> _DATA FOR THIS EXERCISE_:
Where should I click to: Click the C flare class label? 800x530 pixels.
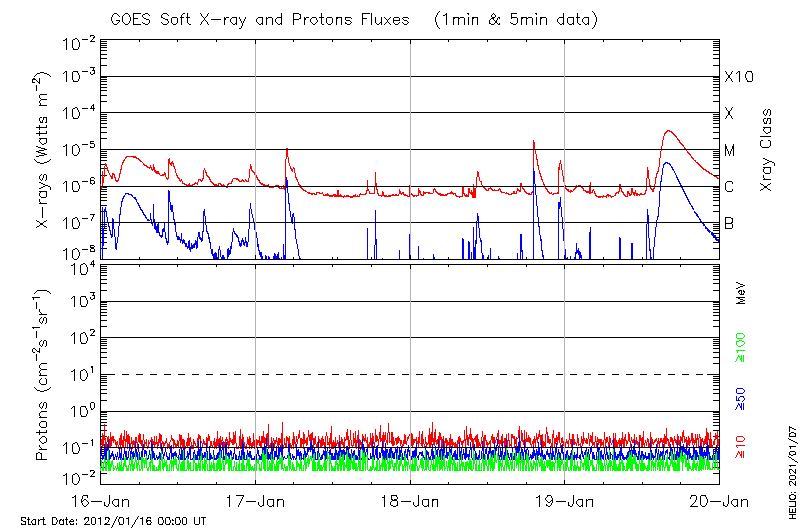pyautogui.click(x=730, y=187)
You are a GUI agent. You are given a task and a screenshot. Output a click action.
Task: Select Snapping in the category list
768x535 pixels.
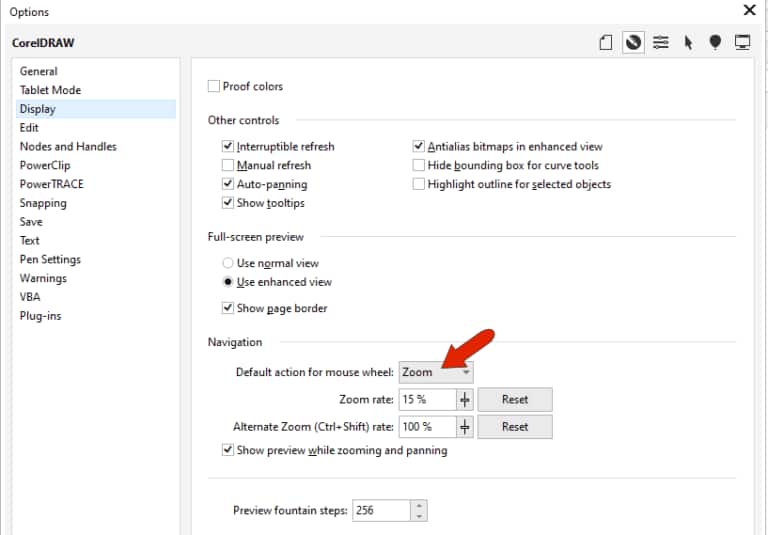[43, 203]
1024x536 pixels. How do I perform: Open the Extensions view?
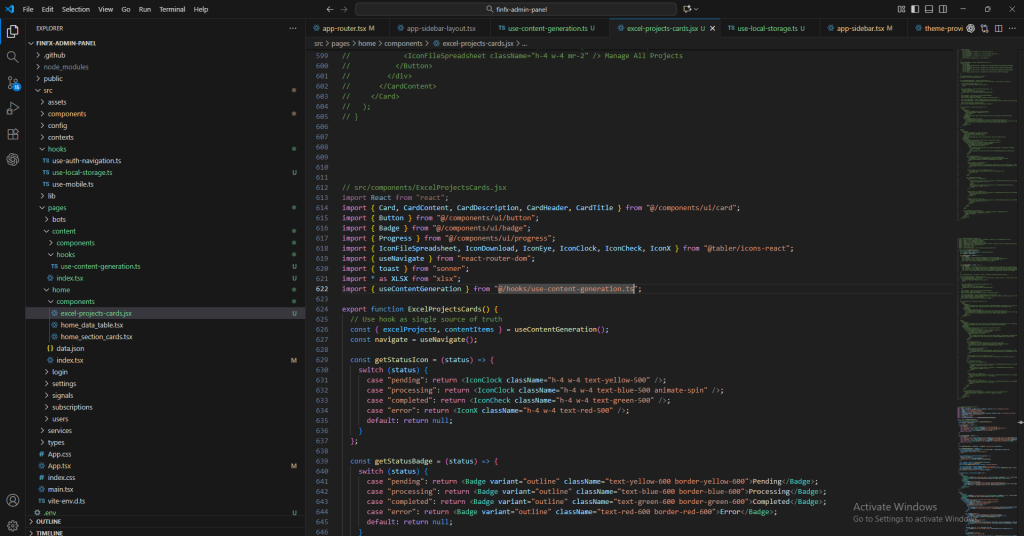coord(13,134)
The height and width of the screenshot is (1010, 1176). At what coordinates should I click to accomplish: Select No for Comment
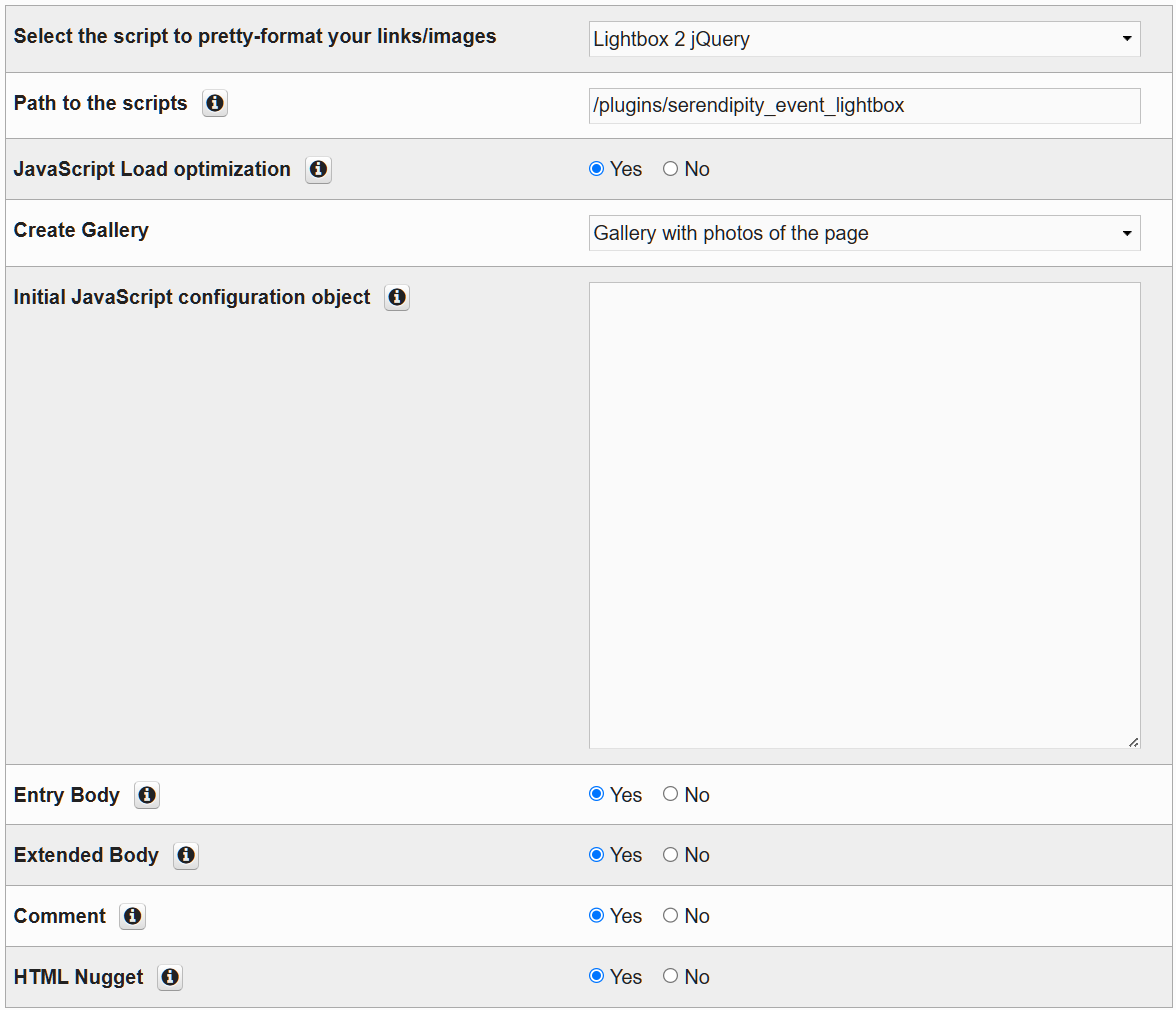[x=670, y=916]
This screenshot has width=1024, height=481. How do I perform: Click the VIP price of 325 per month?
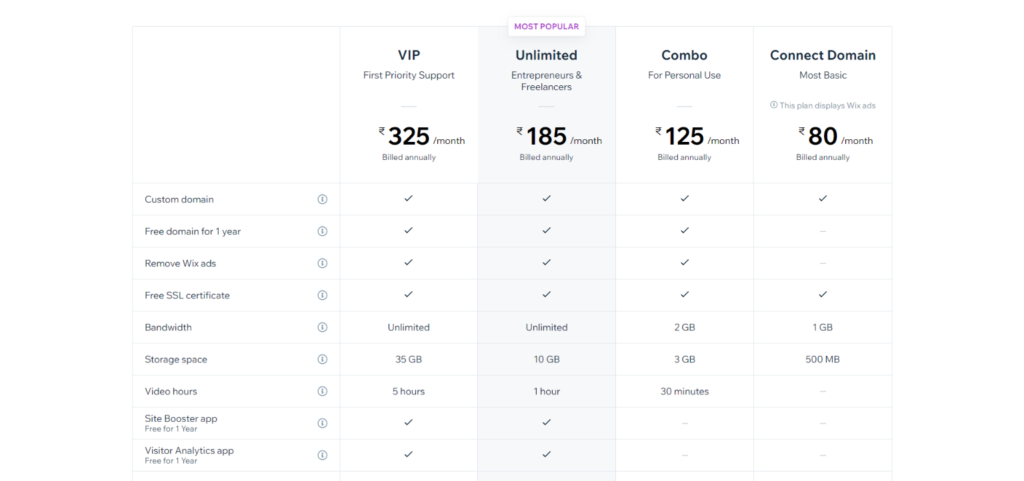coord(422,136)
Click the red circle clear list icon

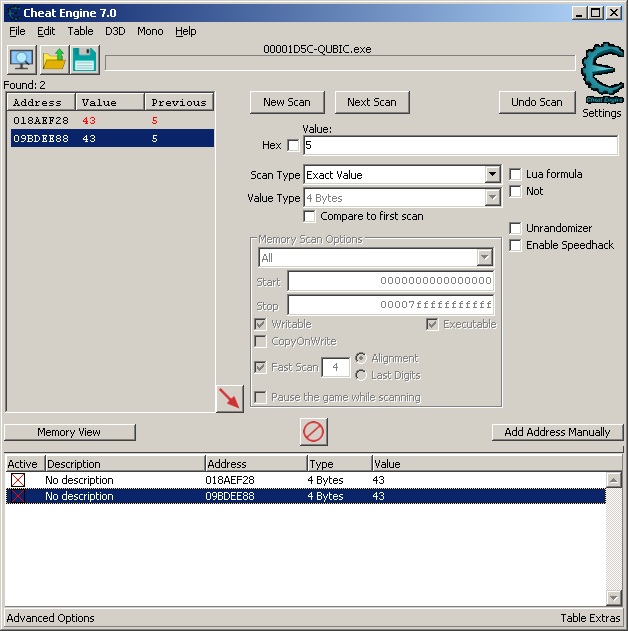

--

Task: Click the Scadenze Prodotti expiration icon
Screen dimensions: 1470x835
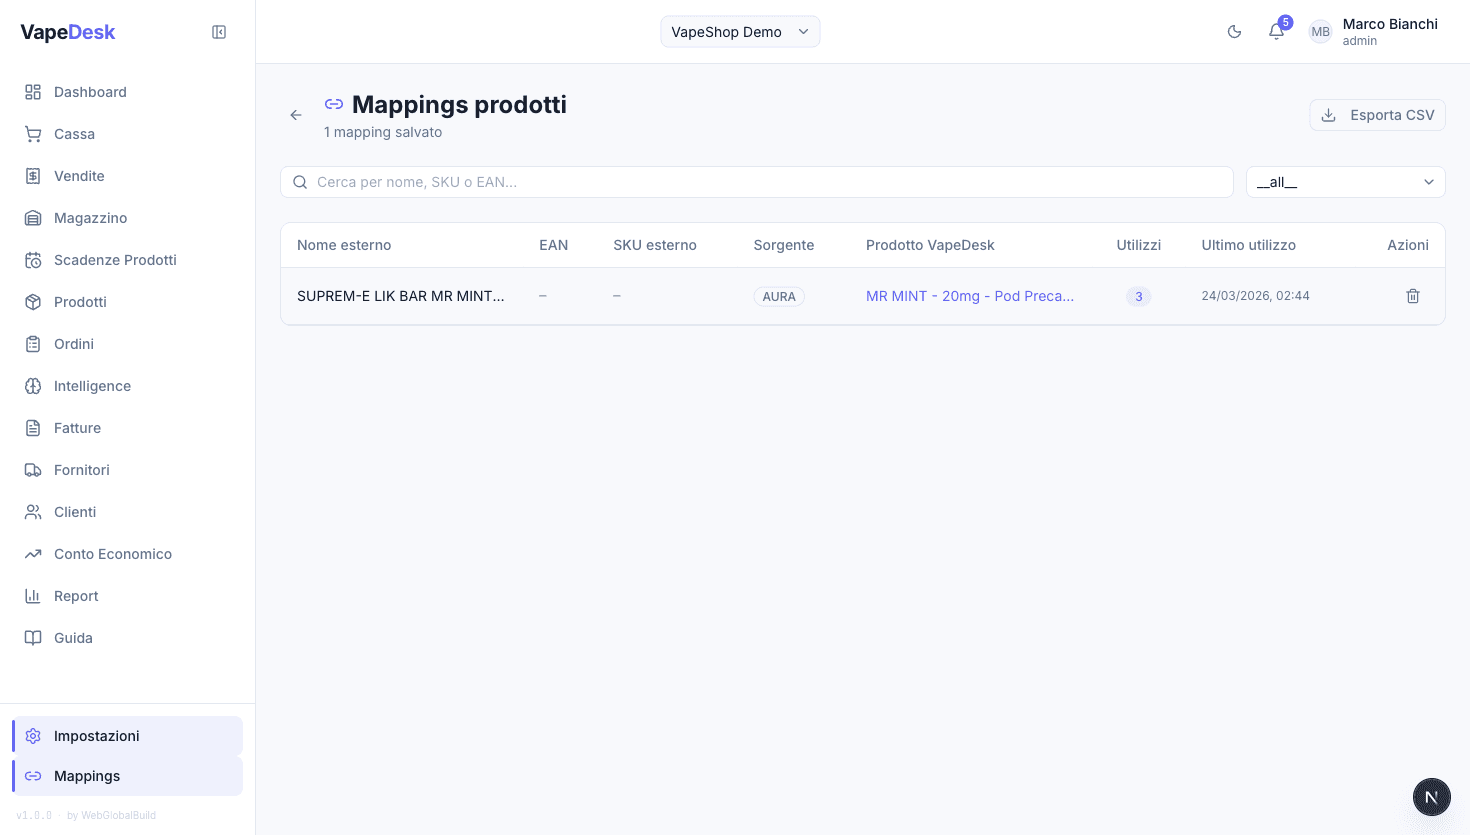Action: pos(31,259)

==

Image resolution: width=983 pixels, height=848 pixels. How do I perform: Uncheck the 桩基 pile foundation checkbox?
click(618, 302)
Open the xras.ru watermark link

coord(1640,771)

> _PROBLEM DETAILS_: Extract the part of the records that opens with the line containing "Where should I" and closes with the line containing "Click the red circle clear list icon". Take only those lines, exactly, and no pictures.

> _PROBLEM SOLUTION_:
Where should I click to: Click the C flare class label? 800x530 pixels.
pyautogui.click(x=730, y=187)
You are a GUI agent. You are given a task and a screenshot. Output a click action.
Task: Select Snapping in the category list
768x535 pixels.
[43, 203]
1024x536 pixels. How do I perform: Open the Extensions view?
coord(13,134)
The height and width of the screenshot is (1010, 1176). At what coordinates should I click to accomplish: Select No for Comment
[x=670, y=916]
This screenshot has width=1024, height=481. How do I perform: Click the VIP price of 325 per month?
coord(422,136)
Click the red circle clear list icon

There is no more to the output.